Problem: Creating an account

Several sites confused customers by making parts of their sign-in or registration process too prominent to new customers. For example, some sites required customers to register before they could make a purchase. The registration process prevented many customers from buying the products they had added to the shopping cart.

In Gap.com's case, the site confused customers by reminding them that they had not yet signed in to their account. The Gap.com home page contains this text at the top of the page: "You are not signed in".

Several shoppers noticed this text because it loaded first. Because the rest of the page, consisting mostly of graphics, loaded slowly over the dialup modem, "You are not signed in" appeared by itself for several seconds while the other page elements loaded.

While no customers actually left the Gap.com site because of the text, it certainly didn't enhance the customer experience, as shown in these comments:

  • One shopper on Gap.com said the message "means I can't get access to the site."

  • Another commented that when the message "pops up, I think the page isn't going to show up."

Another problem occurs on Buy.com's home page, which urges customers to "create an account to get started"

Buy.com seems more concerned with pushing registration than with showing customers products. Why would a shopper sign up before knowing what the site offers? As on Gap.com, it's not a good idea to distract new customers with prominent reminders about accounts and signing in.

A much worse problem on Buy.com occurs when a new customer finishes adding products to the shopping cart and clicks "Check Out": the site immediately requires new customers to create an account before they can proceed. New customers, credit card in hand, hardly want to "create an account" just for the privilege of giving the site their money. They want to proceed in the checkout process.

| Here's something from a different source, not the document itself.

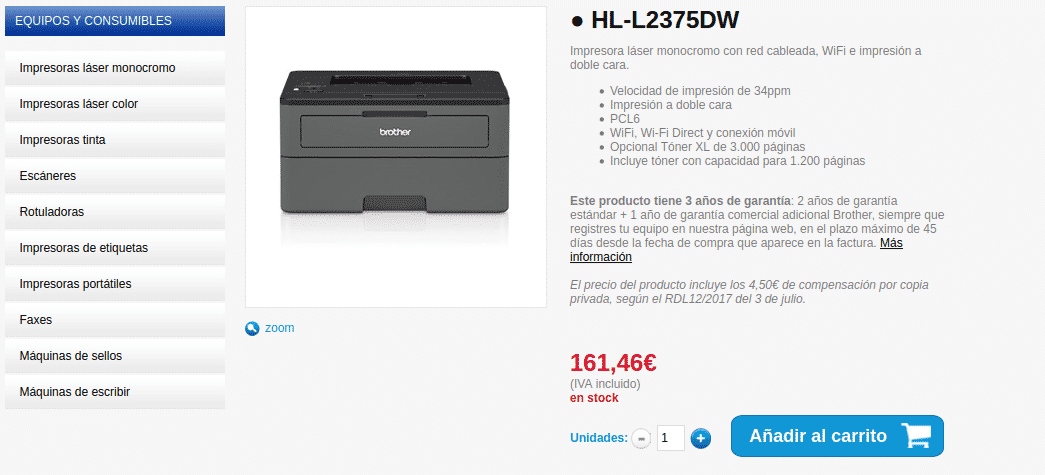The height and width of the screenshot is (475, 1045).
Task: Open Máquinas de sellos category
Action: pyautogui.click(x=115, y=356)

To make matters even worse, Buy.com's first Create My Account page includes "Account Type," a required field: Buy.com should remove the Account Type field, since there is no benefit to customers by completing the field. And there is no benefit to Buy.com, either; if customers get confused by the field or otherwise leave Account Type incomplete, the Buy.com Web site prevents them from going any further in the checkout process. (At this point on Buy.com, one exacerbated shopper said, "Where do you just buy it?")

Barnes&Noble also includes in its checkout process a required field that shouldn't be there. The checkout page asks customers, "For future reference, please name this address". Unlike the Buy.com Account Type field, the "name this address" field could be helpful to shoppers on a return visit to bn.com. But like the Account Type field, there's no reason for it to be a required field. Again, any customer who is confused by the field and leaves it empty is prevented from going further in the checkout process.

In tests, the idea of naming an address was unclear to customers, despite Barnes&Noble's example ("e.g. Home"). One customer asked, "Please name this address? What does that mean?" BestBuy.com confused several customers by asking them to create a password hint. This was not a required field, but it did confuse customers with its lengthy instructions.

Here's how the process is supposed to work:

  • Customers select a personal question to be asked in case they forget their password, and tell BestBuy the answer to the question.

  • The answer to that question should be something other than their BestBuy password.

  • If a return customer clicks "Forgot your password? Get help here", the site will ask him his personal question. A correct answer will permit the customer to log on.

Some customers simply did not understand what BestBuy was asking of them. One said, "I am thinking maybe they mean to put in a fake password."